Uma mulher de Hong Kong, de 21 anos, que procurava o seu primeiro emprego na indústria da beleza, acabou casada com um desconhecido, cidadão chinês.

O caso, revelado pelo jornal South China Morning Post, ilustra como, aparentemente, cidadãos do continente chinês procuram casar com pessoas de Hong Kong, visando assegurar a autorização de residência na cidade.

Citada pelo jornal, a mulher explicou que começou por se candidatar a um emprego como maquilhadora, anunciado na rede social Facebook.

Após o contacto inicial, os recrutadores propuseram, no entanto, que trabalhasse no planeamento de festas de casamento, que incluía um curso de formação gratuito, em Hong Kong, e um teste final, na província chinesa de Fujian.

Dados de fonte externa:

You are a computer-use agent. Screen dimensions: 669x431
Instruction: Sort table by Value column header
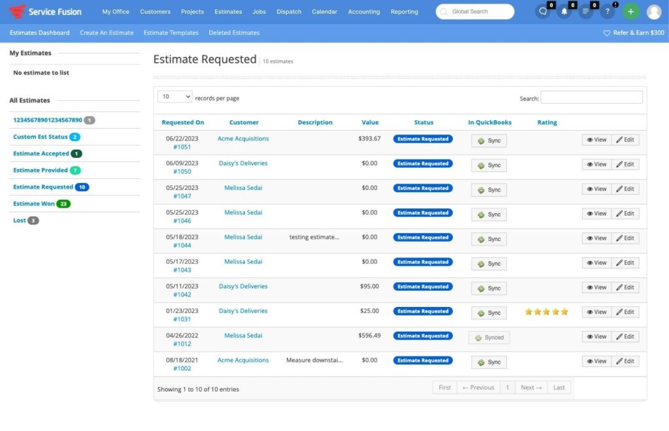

O teste incluia a simulação de um matrimónio com um homem da mesma faixa etária, em que ela figurou como esposa e assinou um documento do governo local, selando oficialmente o matrimónio.

Os recrutadores garantiram-lhe que não havia problema, porque conheciam o presidente da câmara daquela cidade e "anulariam o [registo de matrimônio] depois", conta a vítima.

Quando a jovem regressou a Hong Kong, uma amiga convenceu-a de que se tratava de uma fraude, incitando-a a denunciar às autoridades, que confirmaram que o casamento não tinha sido anulado.

Desconhece-se os motivos do esquema, mas os residentes da parte continental da China com um cônjuge de Hong Kong podem solicitar autorização de residência na cidade, o que resulta em vários casos de casamentos fraudulentos.